→ Task details
What is needed is an exact copy of the lines from the one containing "Click the Final Rating duration calendar icon" through the last line of the records, with no pictures.

→ Data for the task

-- Opening Marker --

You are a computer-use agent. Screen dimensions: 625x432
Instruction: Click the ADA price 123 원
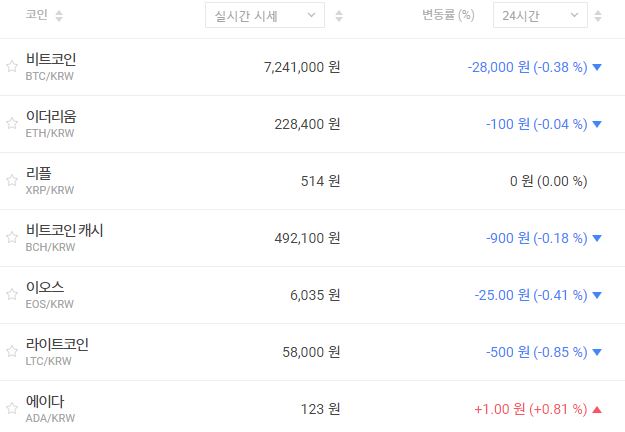click(x=320, y=409)
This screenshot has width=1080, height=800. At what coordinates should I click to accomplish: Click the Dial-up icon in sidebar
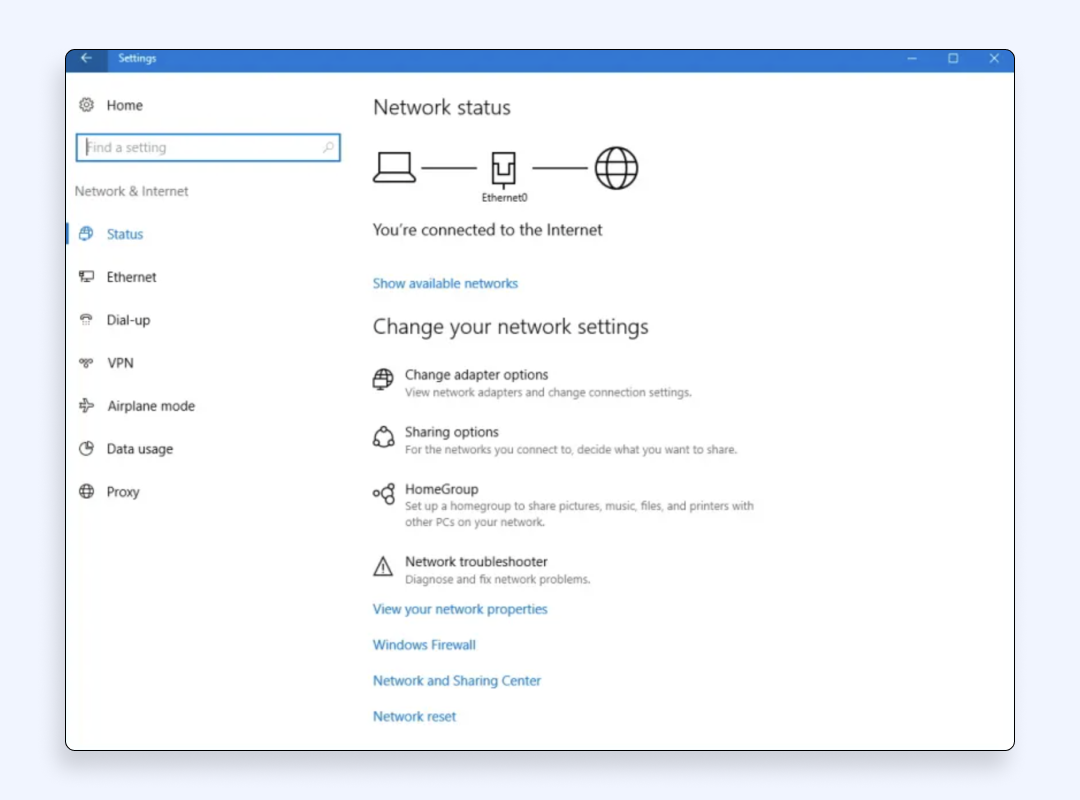point(86,320)
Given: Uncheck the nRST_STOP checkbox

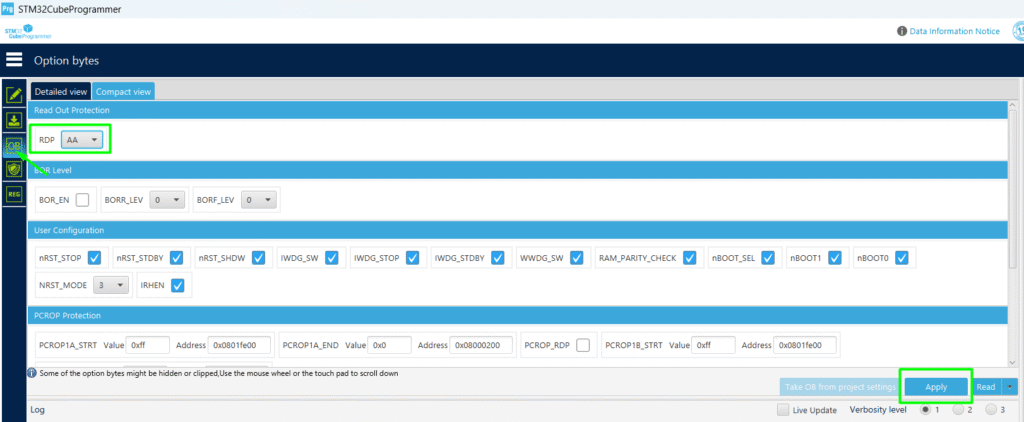Looking at the screenshot, I should 94,258.
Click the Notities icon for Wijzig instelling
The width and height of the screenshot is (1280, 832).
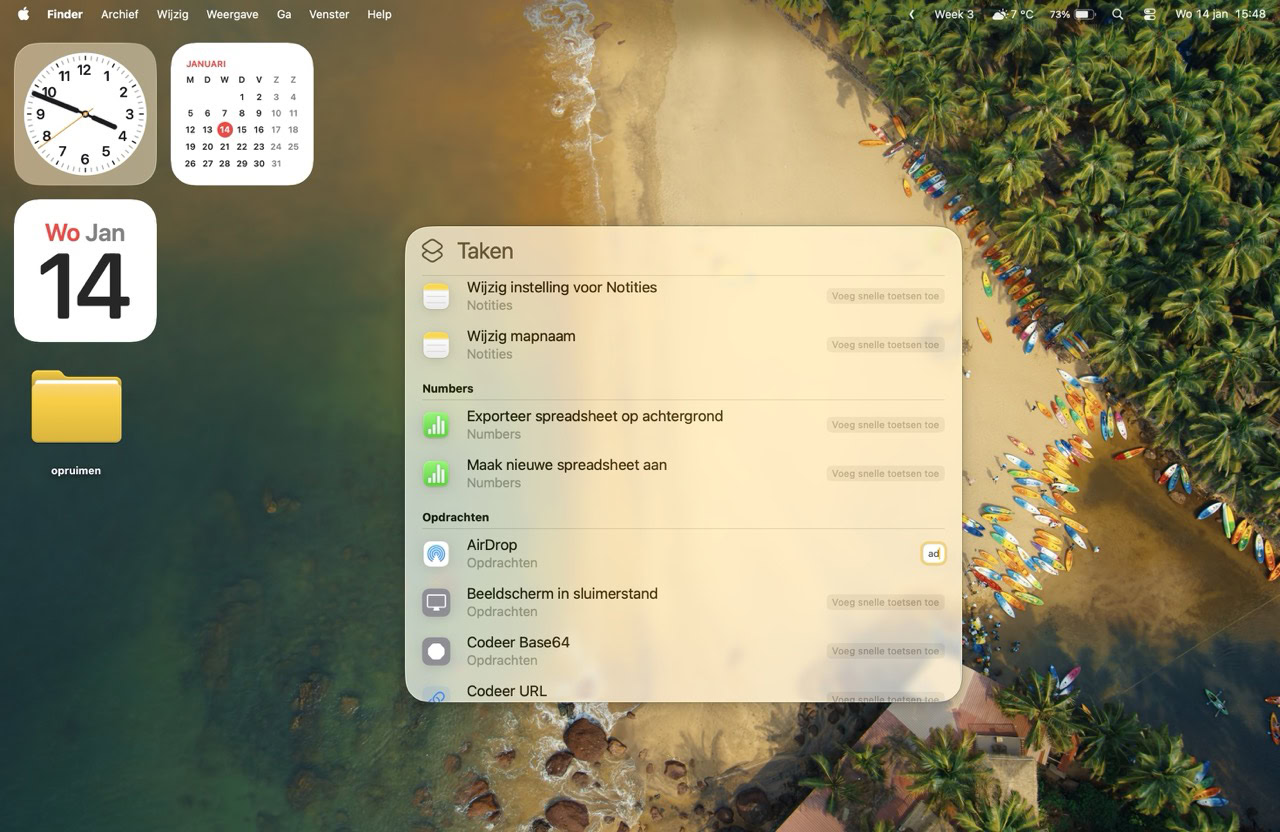coord(436,296)
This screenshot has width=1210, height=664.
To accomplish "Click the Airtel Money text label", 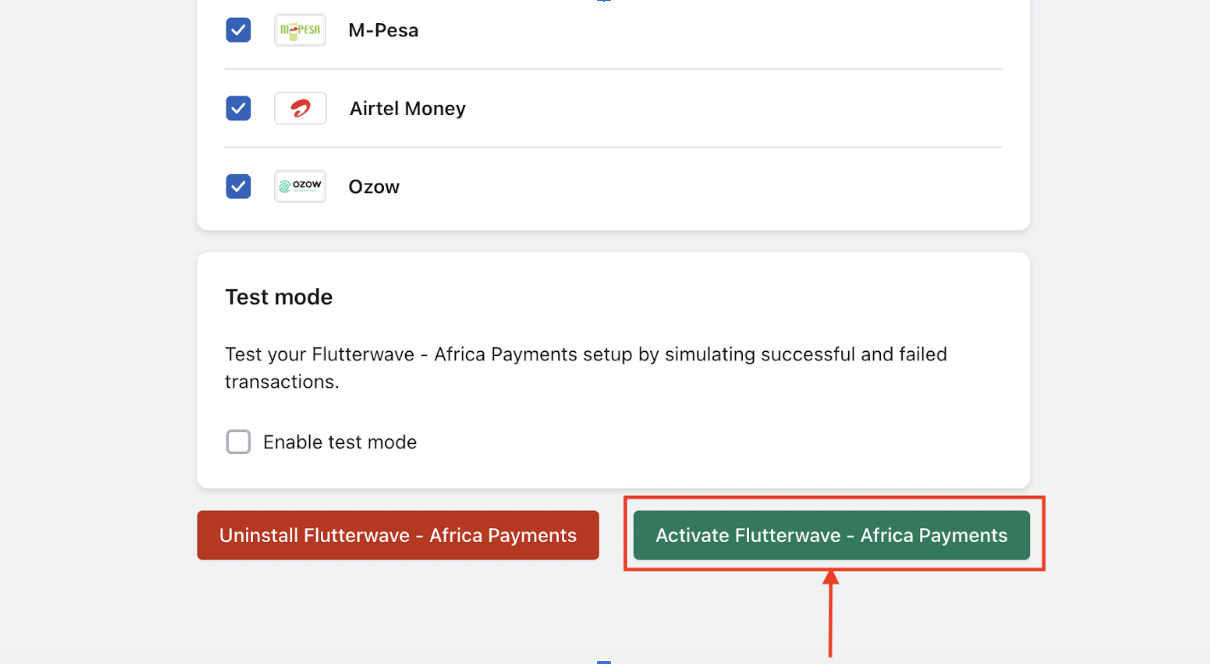I will [407, 108].
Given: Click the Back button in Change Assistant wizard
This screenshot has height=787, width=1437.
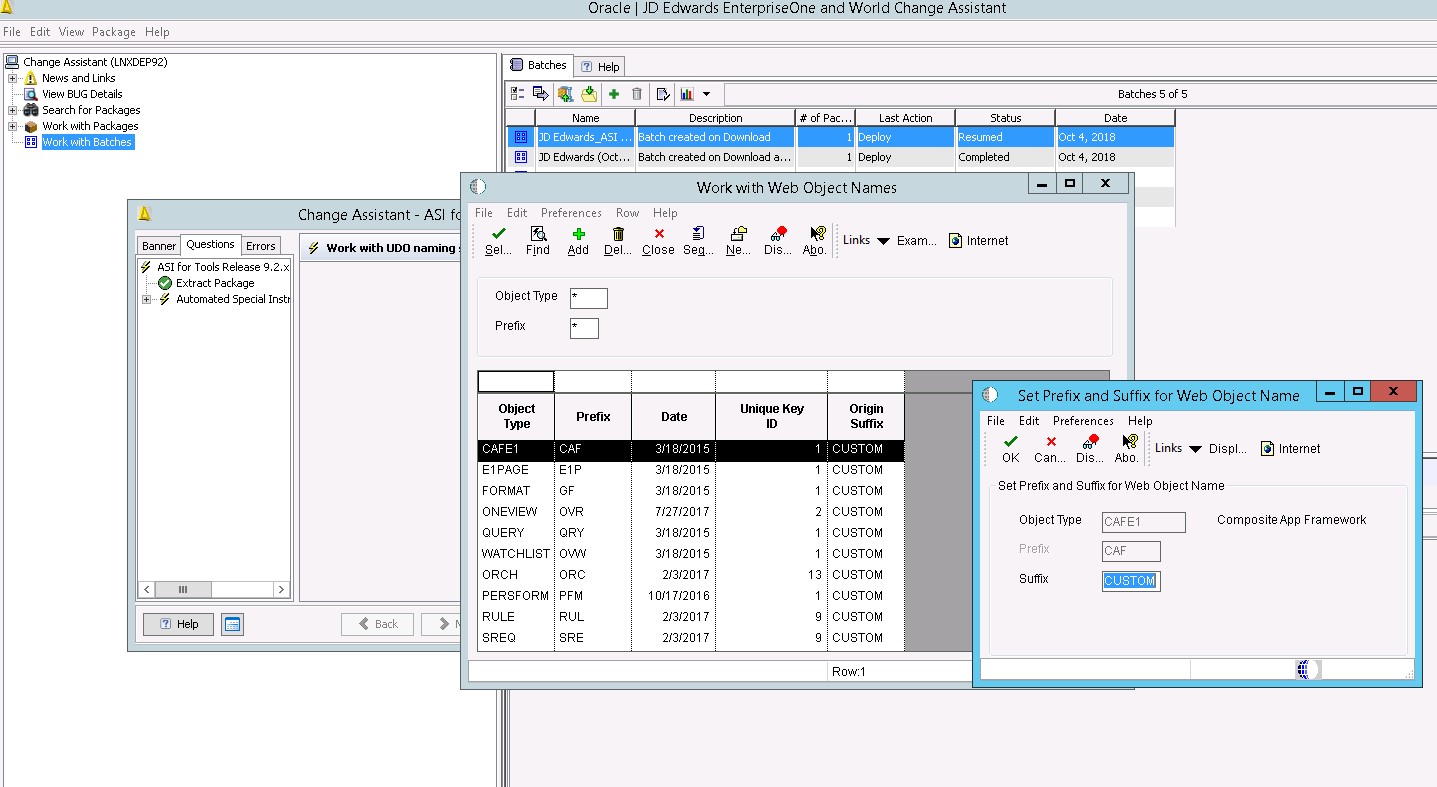Looking at the screenshot, I should (377, 623).
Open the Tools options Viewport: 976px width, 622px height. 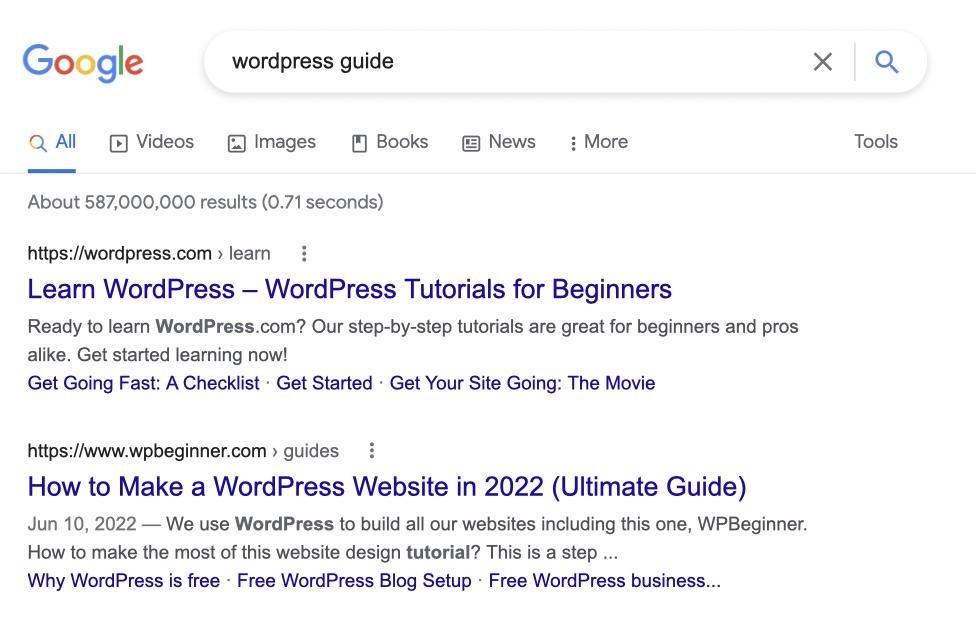(x=875, y=141)
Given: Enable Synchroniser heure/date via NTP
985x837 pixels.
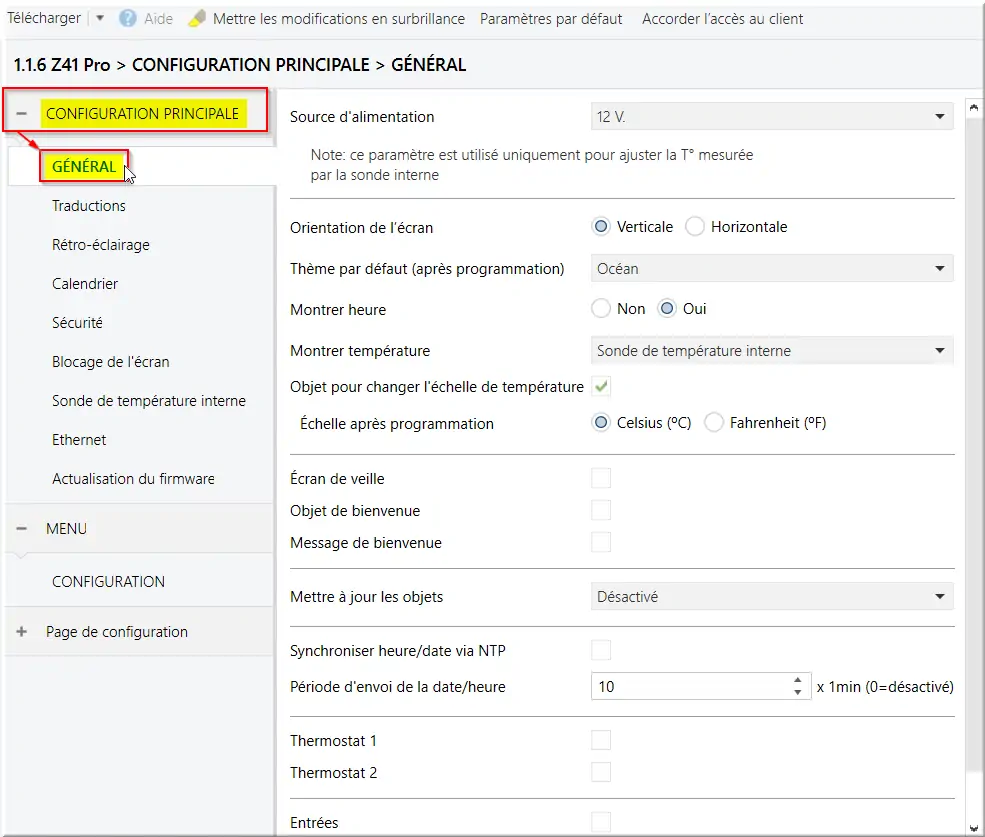Looking at the screenshot, I should pyautogui.click(x=601, y=651).
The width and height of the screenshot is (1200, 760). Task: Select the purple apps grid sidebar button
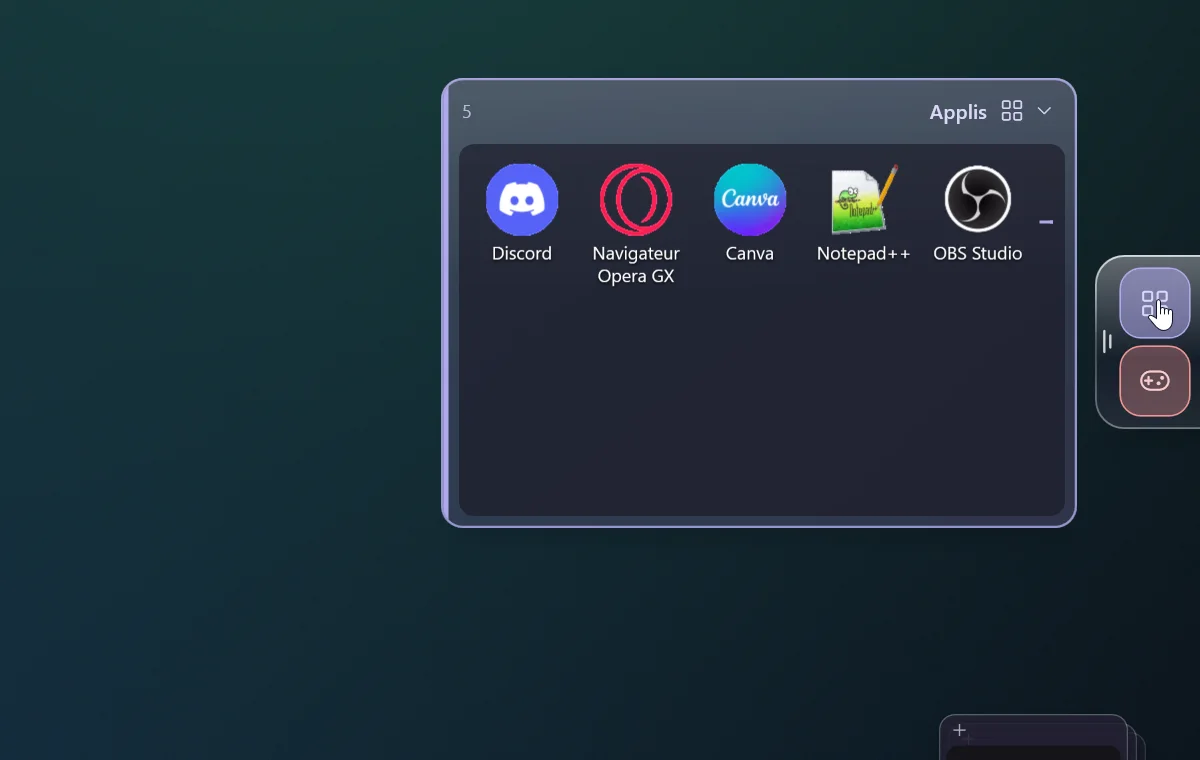pos(1155,303)
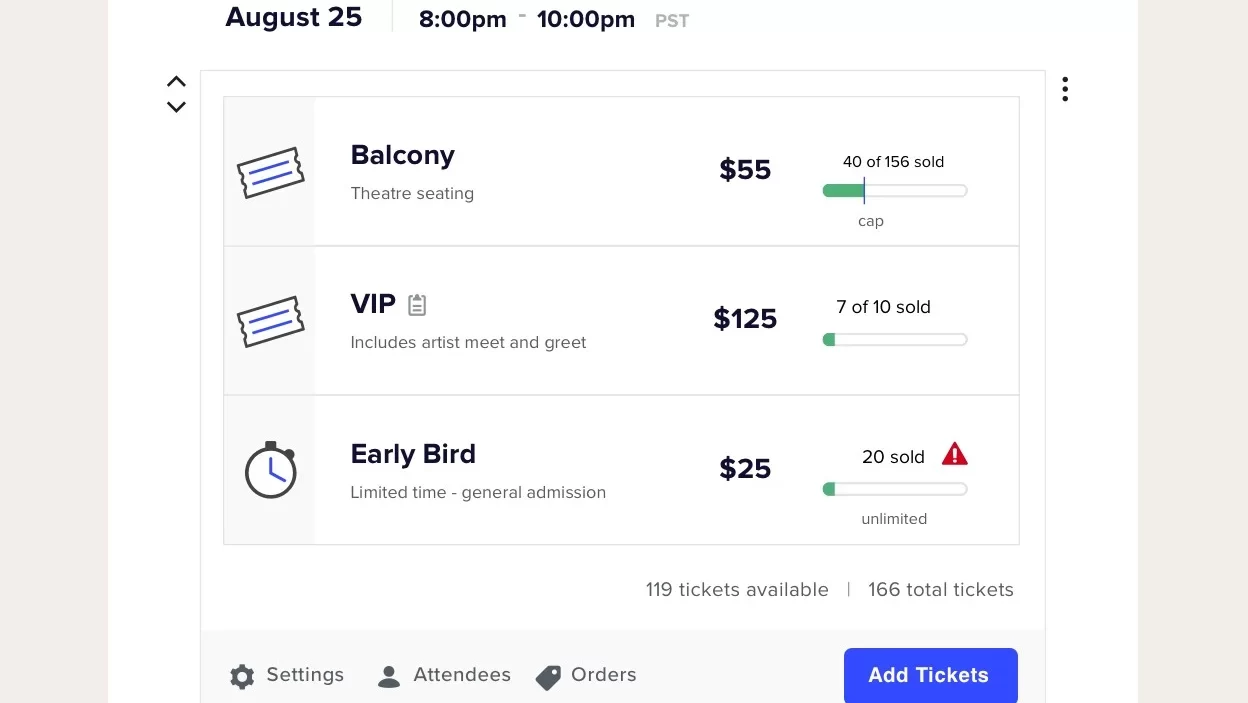This screenshot has height=703, width=1248.
Task: Click the Early Bird stopwatch icon
Action: click(271, 469)
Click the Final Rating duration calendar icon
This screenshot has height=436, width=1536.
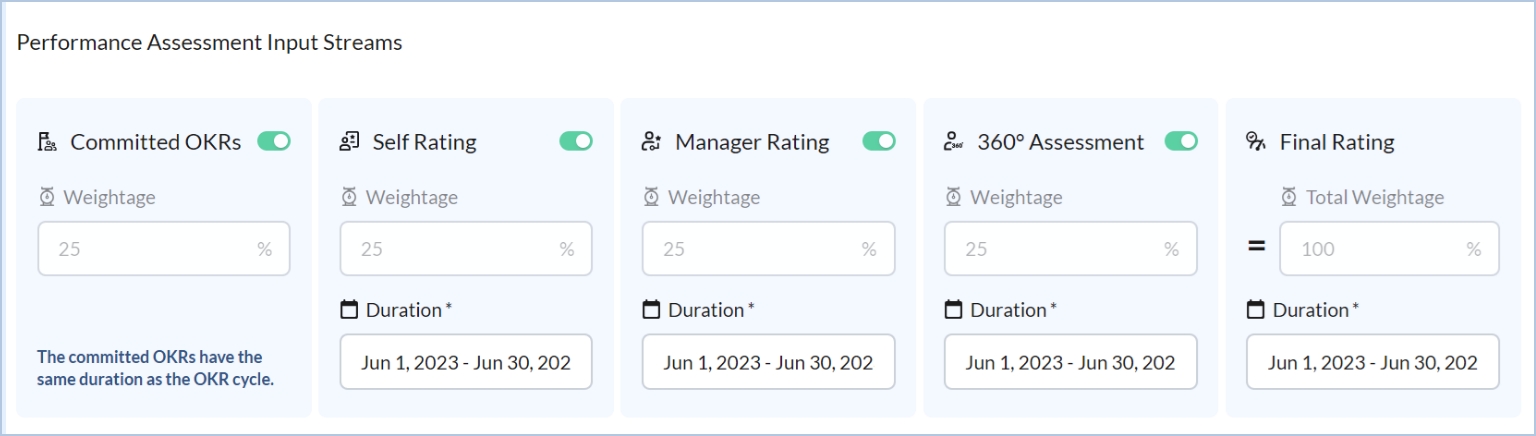1256,310
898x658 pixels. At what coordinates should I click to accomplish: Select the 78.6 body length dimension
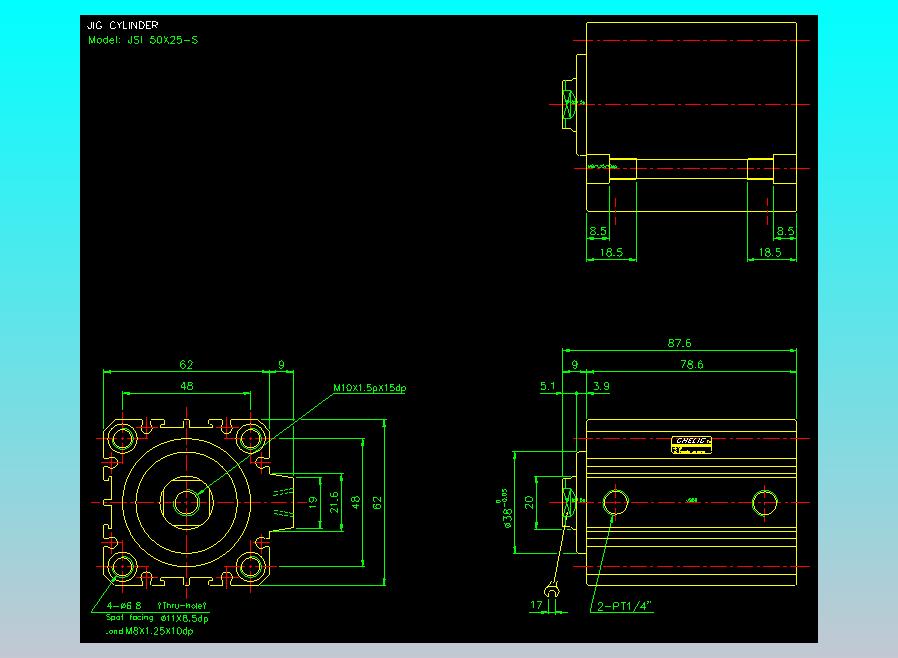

-- Closing Marker --

→ Written response
Click the Final Rating duration calendar icon
This screenshot has height=436, width=1536.
1256,310
898x658 pixels. At what coordinates should I click to accomplish: Select the 78.6 body length dimension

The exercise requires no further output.